# start of Text section

Read the two designs. One face carries a lion or heraldic figure; the other shows a castle gateway or fortification. These are Genoa's characteristic civic emblems. Then work the legends: Genoese coins carry abbreviated Latin inscriptions naming the republic or its authority around the rim. Even a partial legend, combined with the castle-and-lion pairing, helps confirm a Genoese origin and separates it from look-alikes.
Beware of look-alikes. Many Italian city-states used castle and lion imagery, so castle-and-lion alone is not proof of Genoa. Attribution rests on the exact style, legend wording, and any mint marks or privy marks, checked against a catalog of Genoese coinage. Small differences in the castle form, the lion's pose, or the legend can indicate a different mint, ruler, or denomination.
For authentication, favor coins with original surfaces and natural wear consistent with age. Be cautious of pieces with suspiciously sharp detail on an otherwise worn flan, cast seams or bubbles (signs of a cast copy rather than a struck coin), or aggressive modern cleaning that strips the patina. When in doubt, compare against published examples of the same issue or consult a specialist in Italian states coinage.

# end of Text section
# start of Recorded information

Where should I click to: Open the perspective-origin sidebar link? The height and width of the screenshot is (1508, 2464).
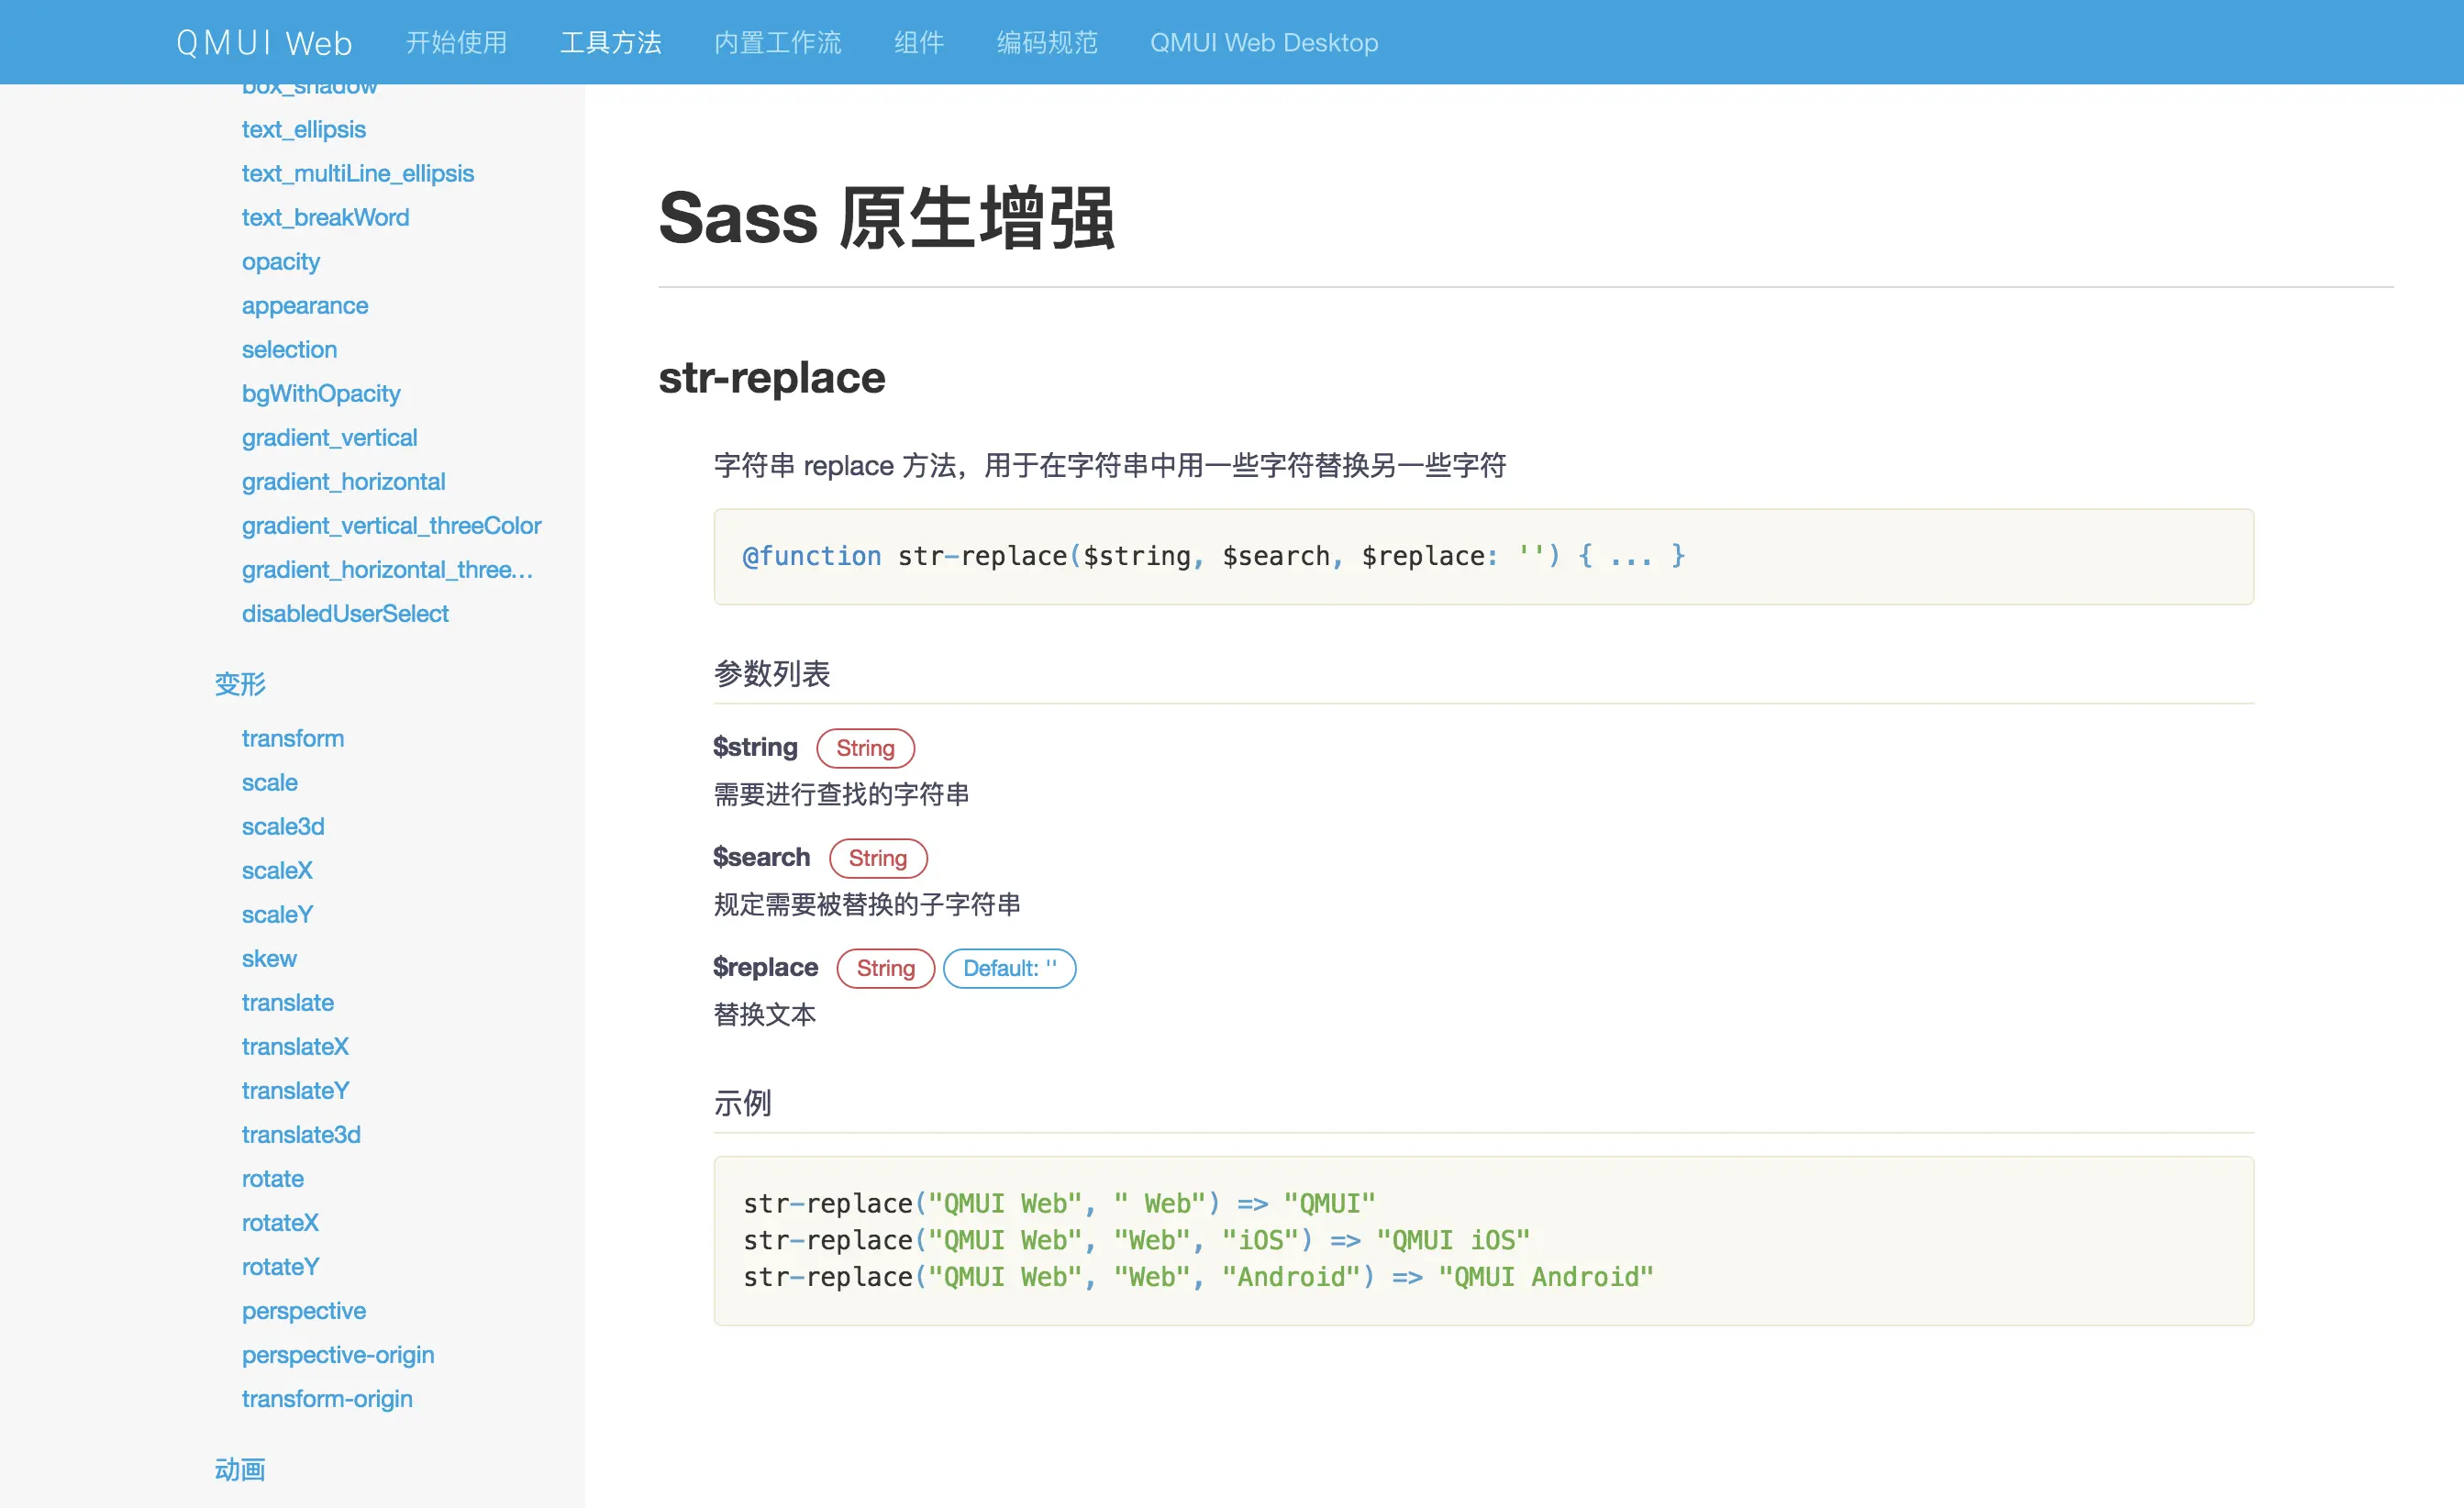[x=338, y=1354]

# end of Recorded information

Take the text on identifying Genoese coins further, starting after its last sentence. The data has no connection to the text on identifying Genoese coins.

Frequently asked questions
How can I tell it apart from other Italian small coins?
Match the specific legend wording, the exact castle and lion style, and any mint marks against a Genoese reference. The general castle-and-lion motif was widely shared, so precise details do the attributing.
Should I clean the coin to see it better?
No. Aggressive cleaning of bronze removes original patina and can lower value. Leave the surface intact and use good lighting and magnification instead.
How do I spot a fake or cast copy?
Look for casting seams, tiny surface bubbles, mushy or doubled detail, and wrong weight or size. Struck originals have crisp, if worn, relief and no mold lines.